Global Minima, Recoverability Thresholds, and Higher-Order Structure in
GNNS
- URL: http://arxiv.org/abs/2310.07667v1
- Date: Wed, 11 Oct 2023 17:16:33 GMT
- Title: Global Minima, Recoverability Thresholds, and Higher-Order Structure in
GNNS
- Authors: Drake Brown, Trevor Garrity, Kaden Parker, Jason Oliphant, Stone
Carson, Cole Hanson, and Zachary Boyd
- Abstract summary: We analyze the performance of graph neural network (GNN) architectures from the perspective of random graph theory.
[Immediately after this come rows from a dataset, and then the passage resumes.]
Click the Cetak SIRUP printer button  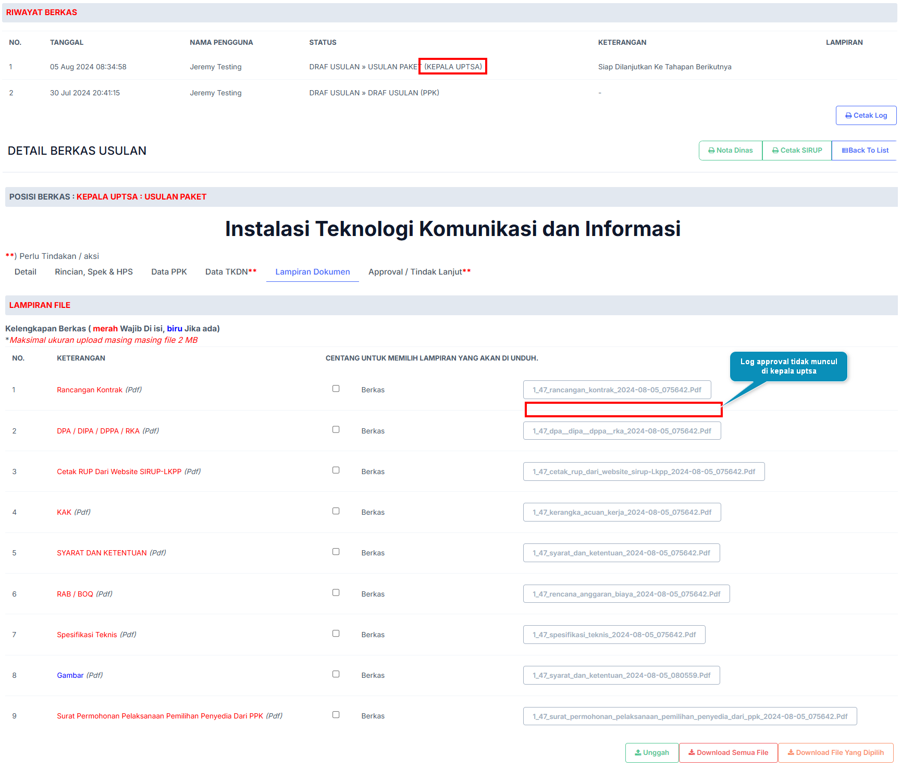(x=797, y=151)
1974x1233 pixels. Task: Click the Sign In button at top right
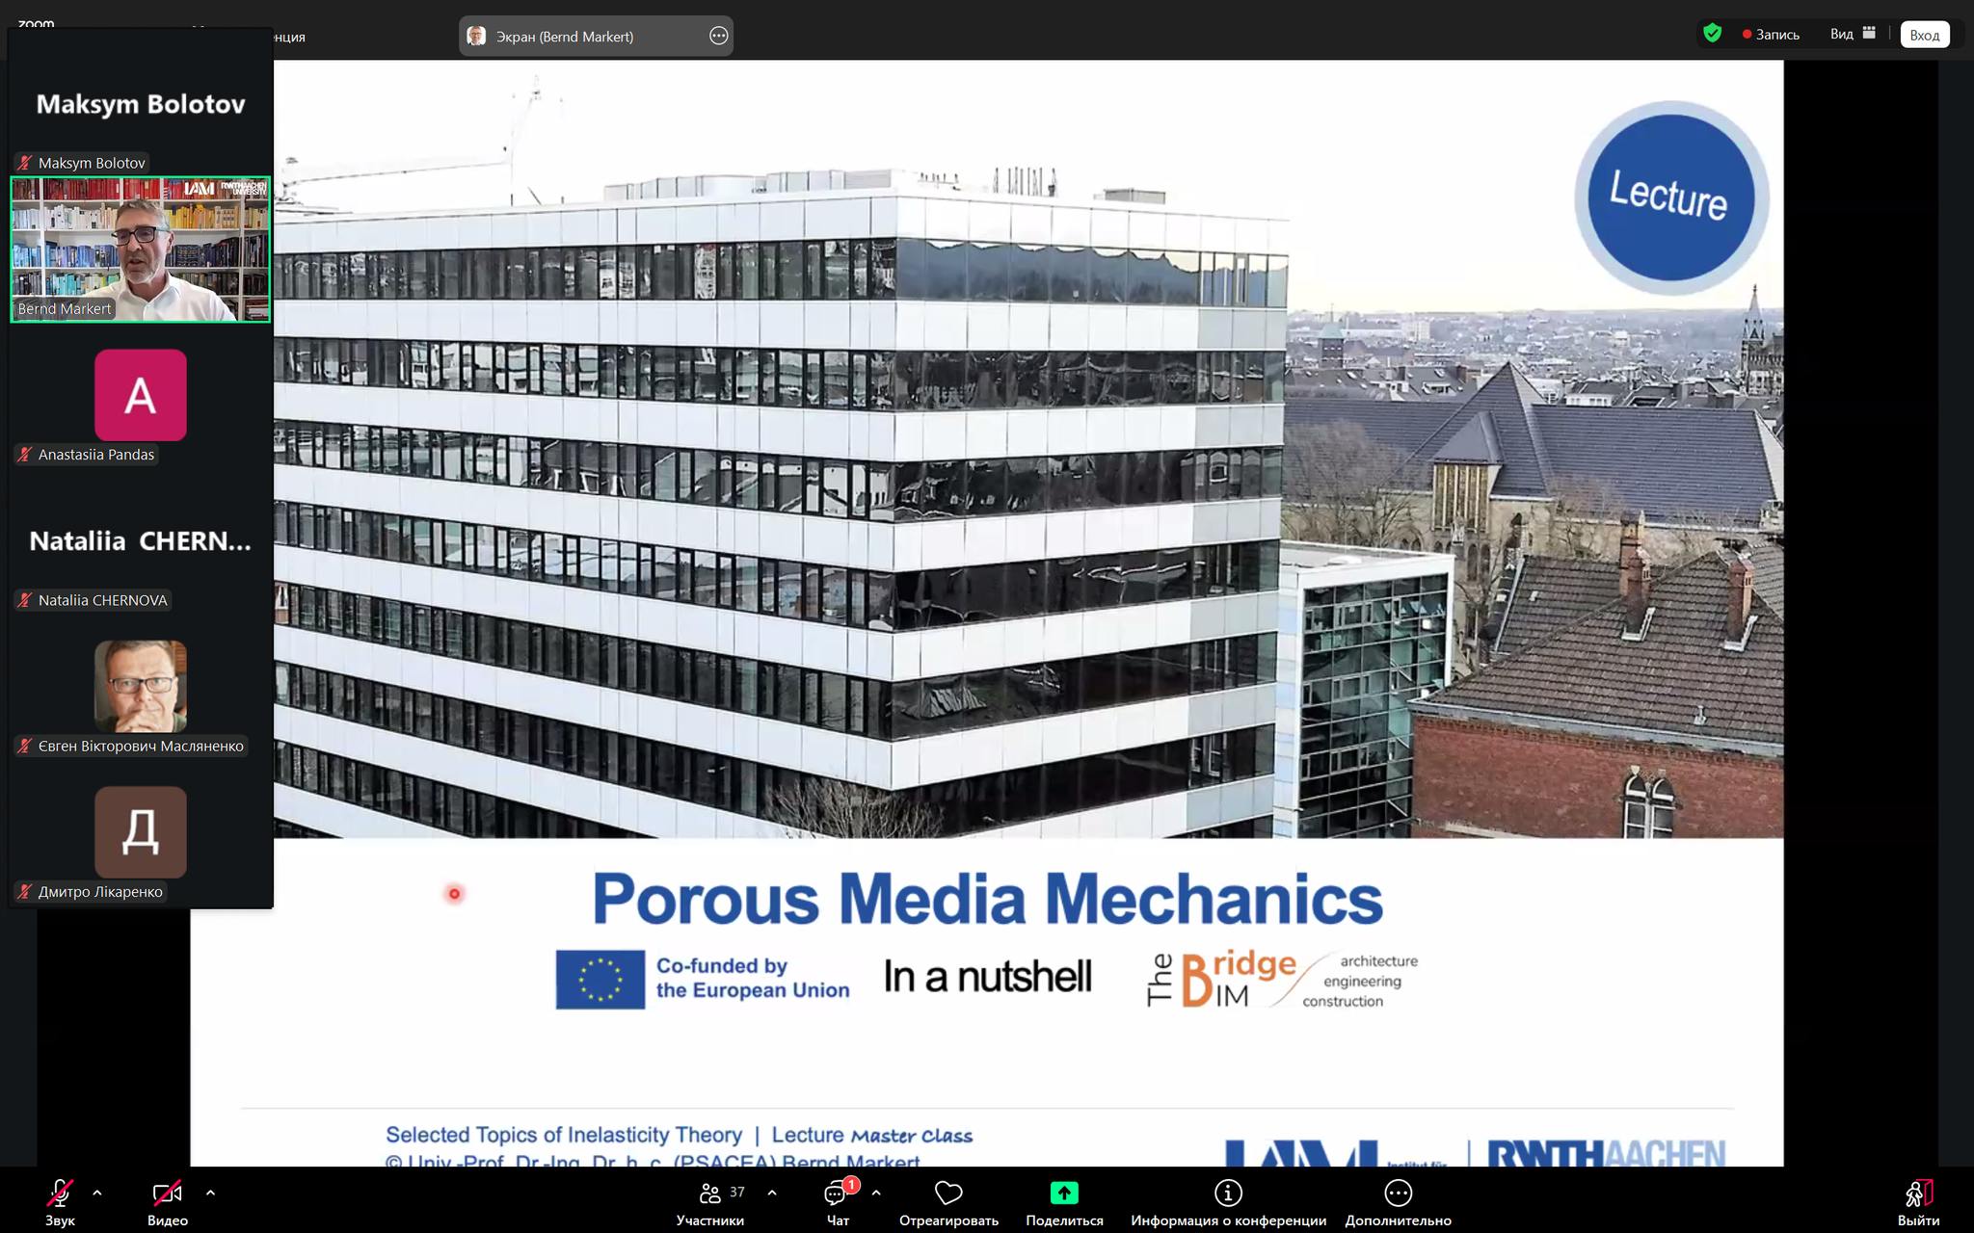pos(1924,35)
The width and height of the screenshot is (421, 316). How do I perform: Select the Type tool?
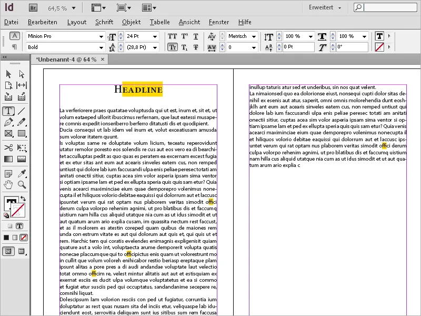pyautogui.click(x=8, y=111)
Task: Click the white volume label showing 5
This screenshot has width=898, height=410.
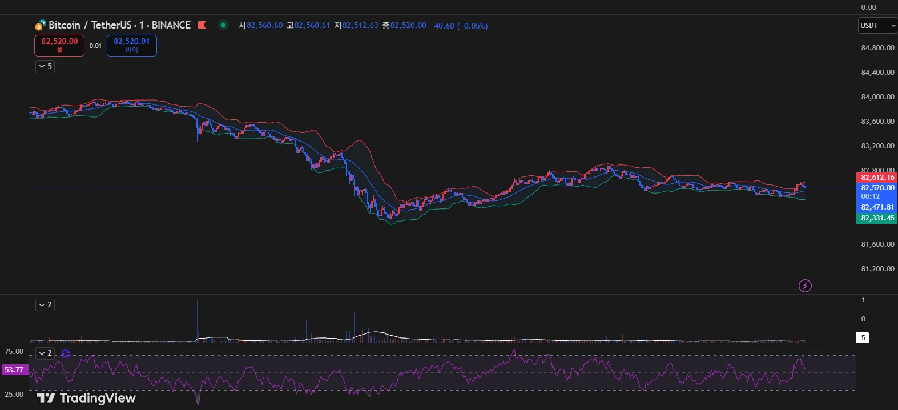Action: coord(863,337)
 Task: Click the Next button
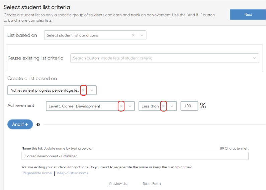248,15
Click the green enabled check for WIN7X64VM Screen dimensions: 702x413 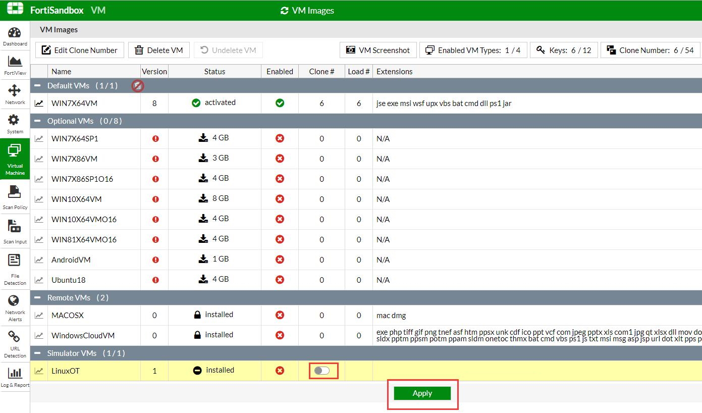tap(280, 103)
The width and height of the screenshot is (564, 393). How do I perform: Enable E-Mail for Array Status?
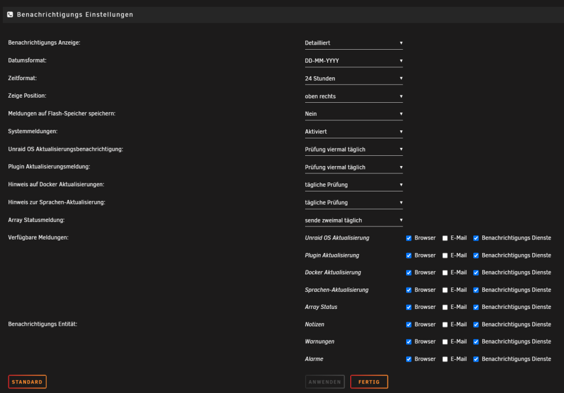(445, 307)
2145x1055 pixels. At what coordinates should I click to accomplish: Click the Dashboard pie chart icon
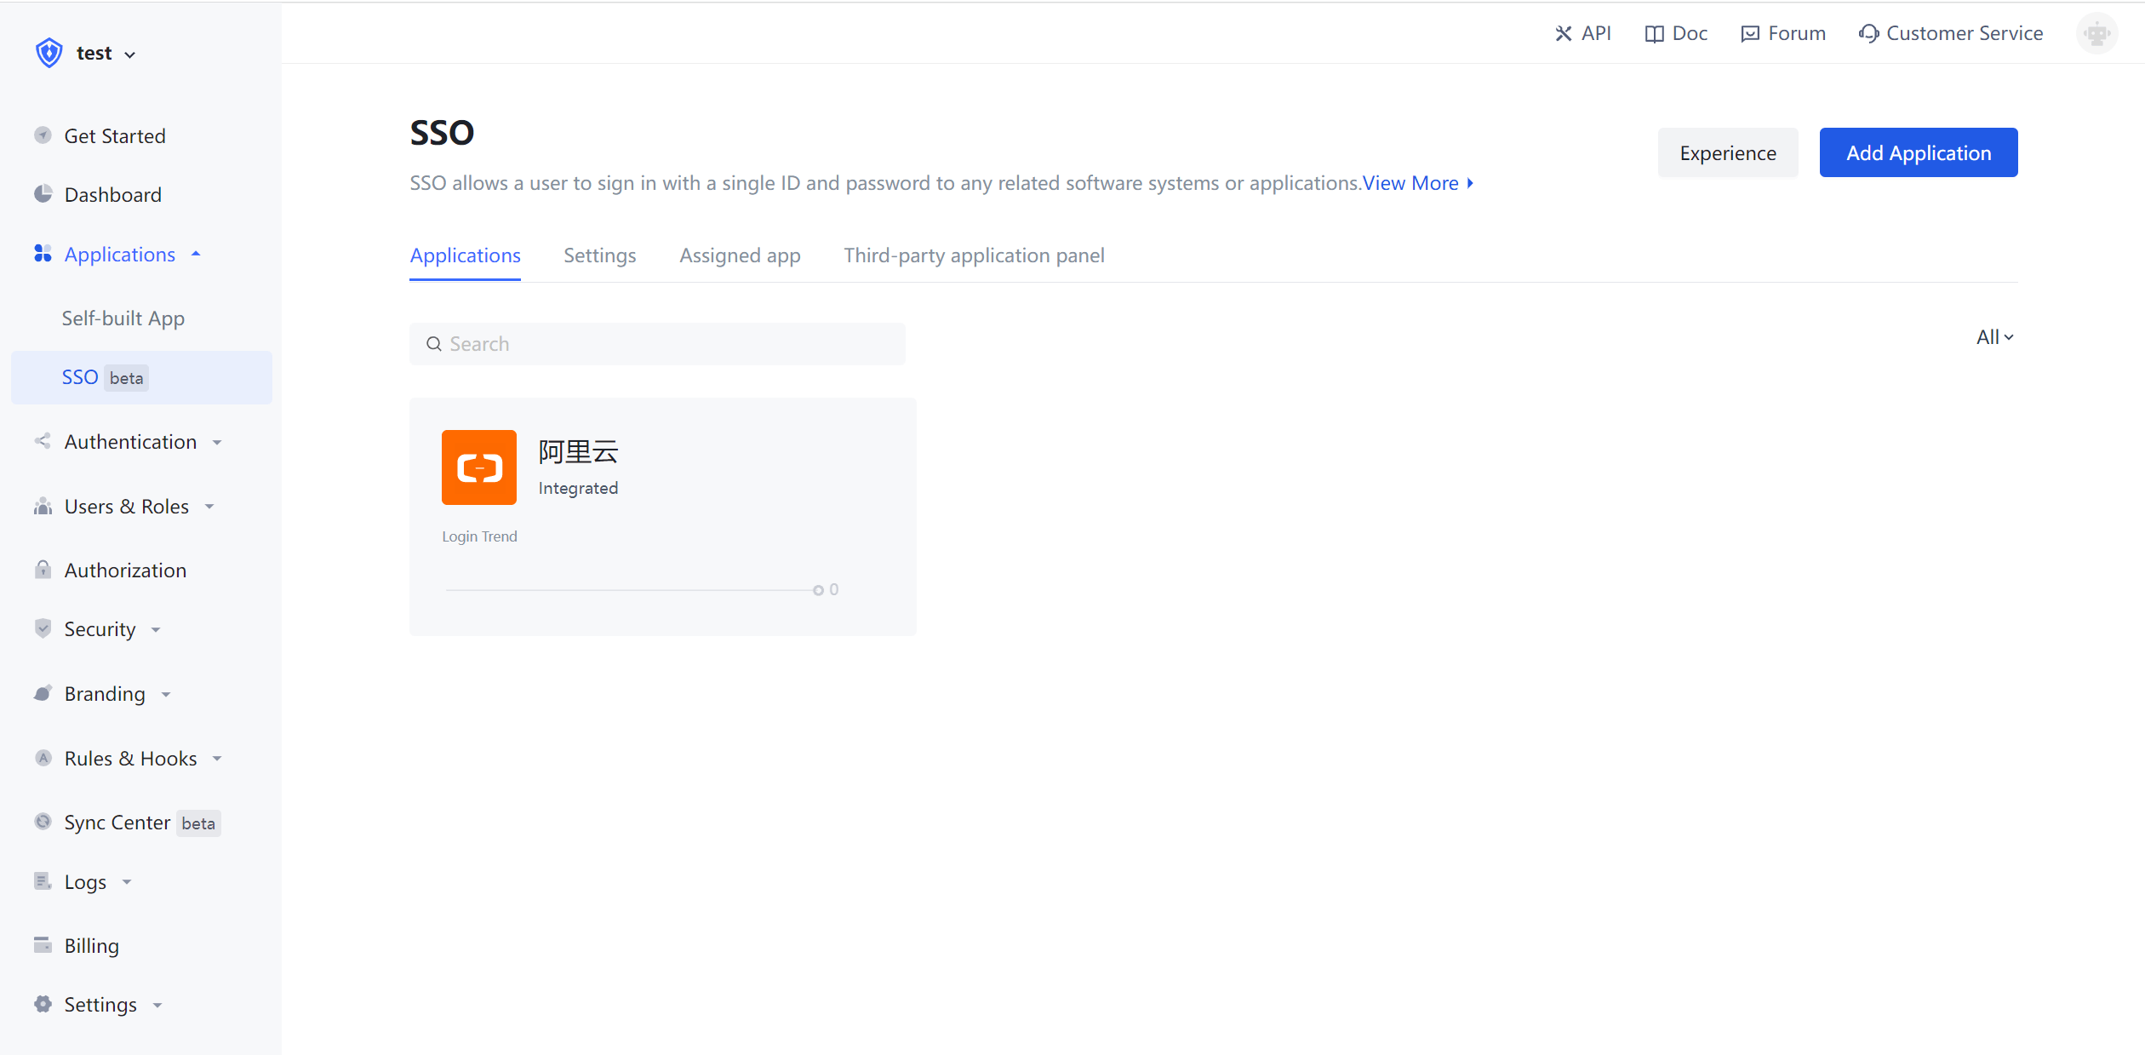click(x=43, y=194)
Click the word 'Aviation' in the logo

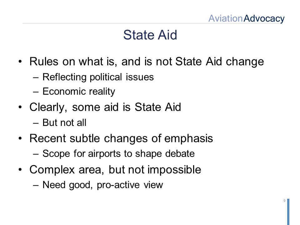[226, 18]
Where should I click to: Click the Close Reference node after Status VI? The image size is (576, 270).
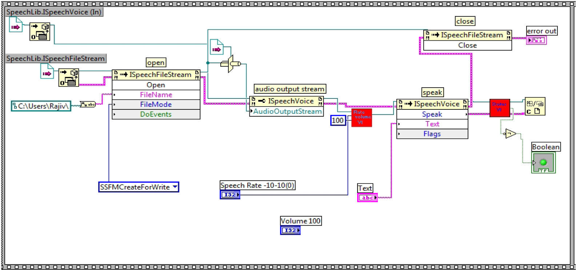point(535,106)
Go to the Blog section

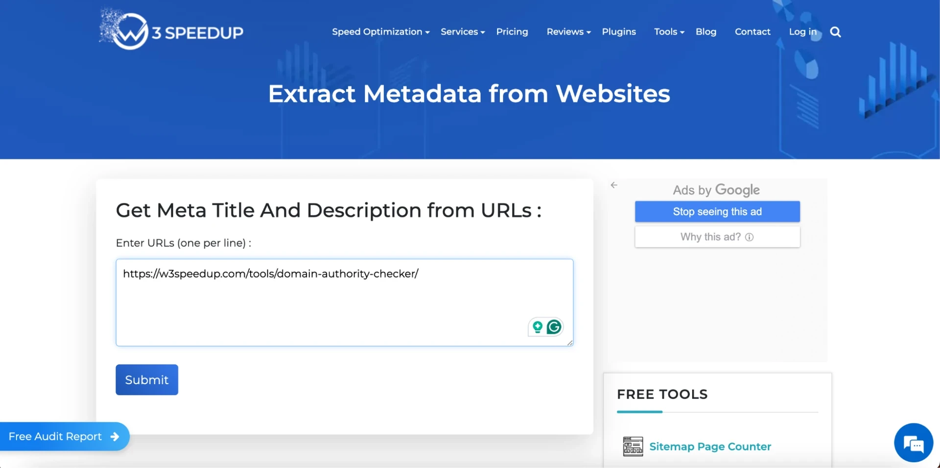click(x=705, y=31)
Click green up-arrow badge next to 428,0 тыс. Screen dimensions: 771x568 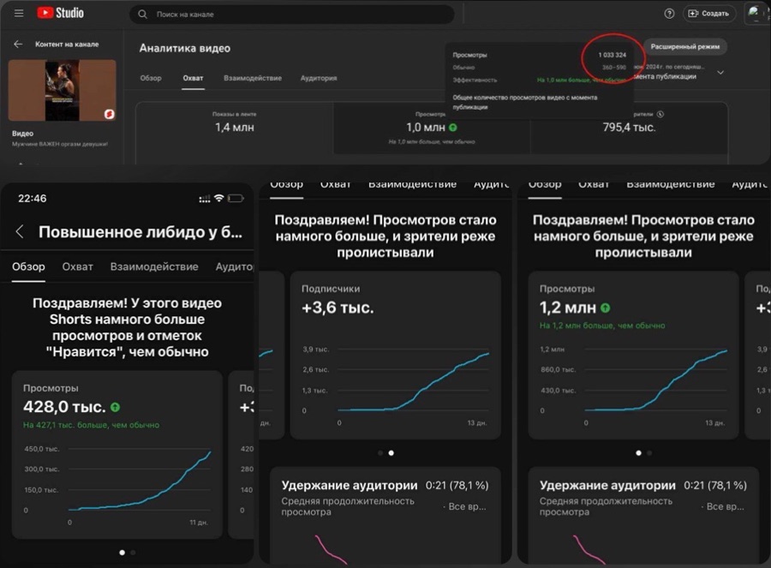[x=115, y=407]
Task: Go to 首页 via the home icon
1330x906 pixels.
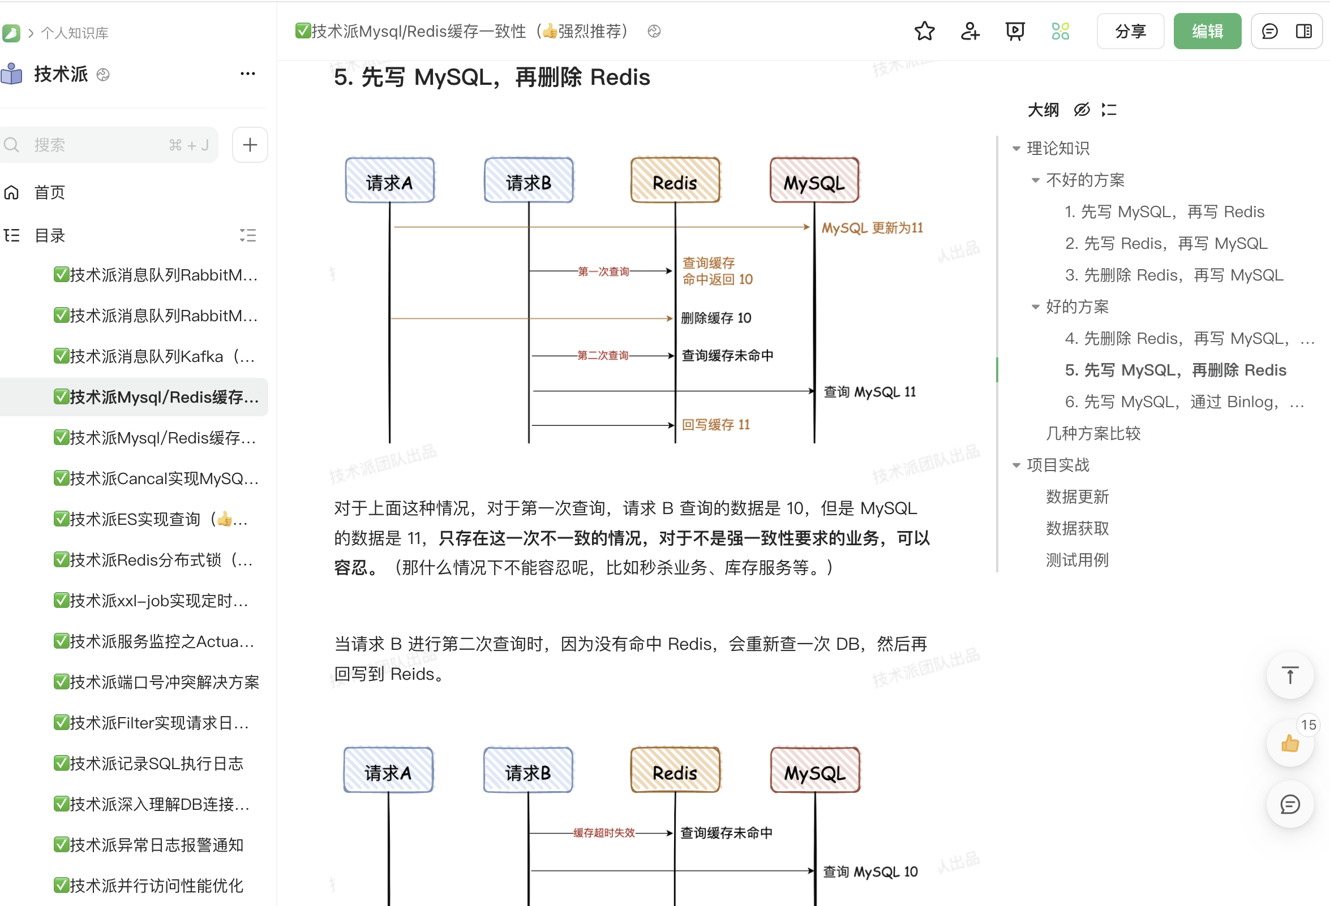Action: [13, 192]
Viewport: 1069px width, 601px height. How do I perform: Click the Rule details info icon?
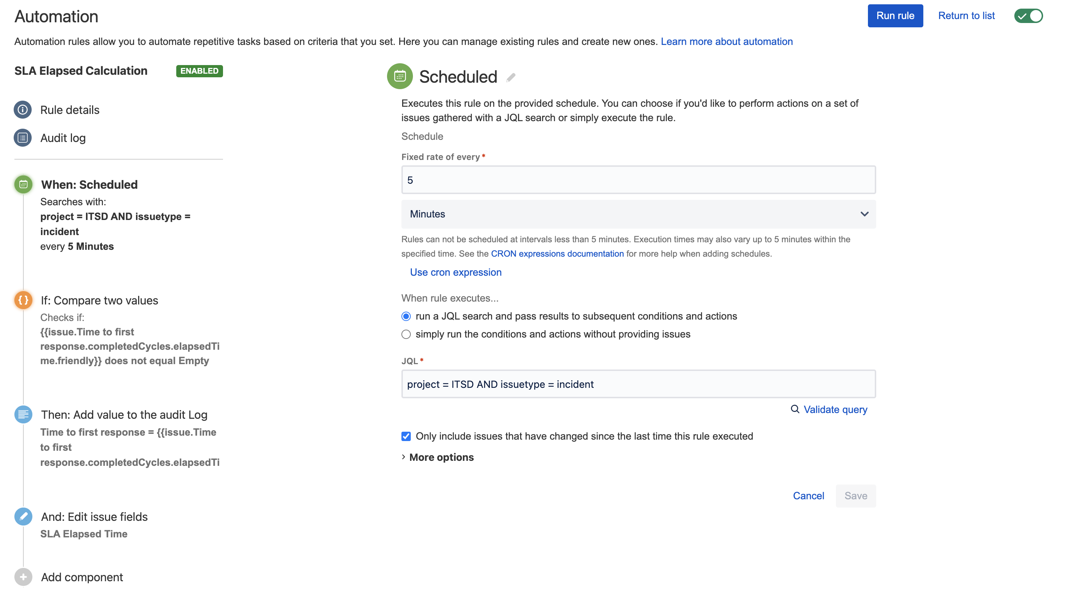[x=23, y=109]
We show how both specific higher-order structures in synthetic data and the mix of empirical structures in real data have dramatic effects on GNN performance.
- Score: 0.0
- License: http://creativecommons.org/licenses/by/4.0/
- Abstract: We analyze the performance of graph neural network (GNN) architectures from
the perspective of random graph theory. Our approach promises to complement
existing lenses on GNN analysis, such as combinatorial expressive power and
worst-case adversarial analysis, by connecting the performance of GNNs to
typical-case properties of the training data. First, we theoretically
characterize the nodewise accuracy of one- and two-layer GCNs relative to the
contextual stochastic block model (cSBM) and related models. We additionally
prove that GCNs cannot beat linear models under certain circumstances. Second,
we numerically map the recoverability thresholds, in terms of accuracy, of four
diverse GNN architectures (GCN, GAT, SAGE, and Graph Transformer) under a
variety of assumptions about the data. Sample results of this second analysis
include: heavy-tailed degree distributions enhance GNN performance, GNNs can
work well on strongly heterophilous graphs, and SAGE and Graph Transformer can
perform well on arbitrarily noisy edge data, but no architecture handled
sufficiently noisy feature data well. Finally, we show how both specific
higher-order structures in synthetic data and the mix of empirical structures
in real data have dramatic effects (usually negative) on GNN performance.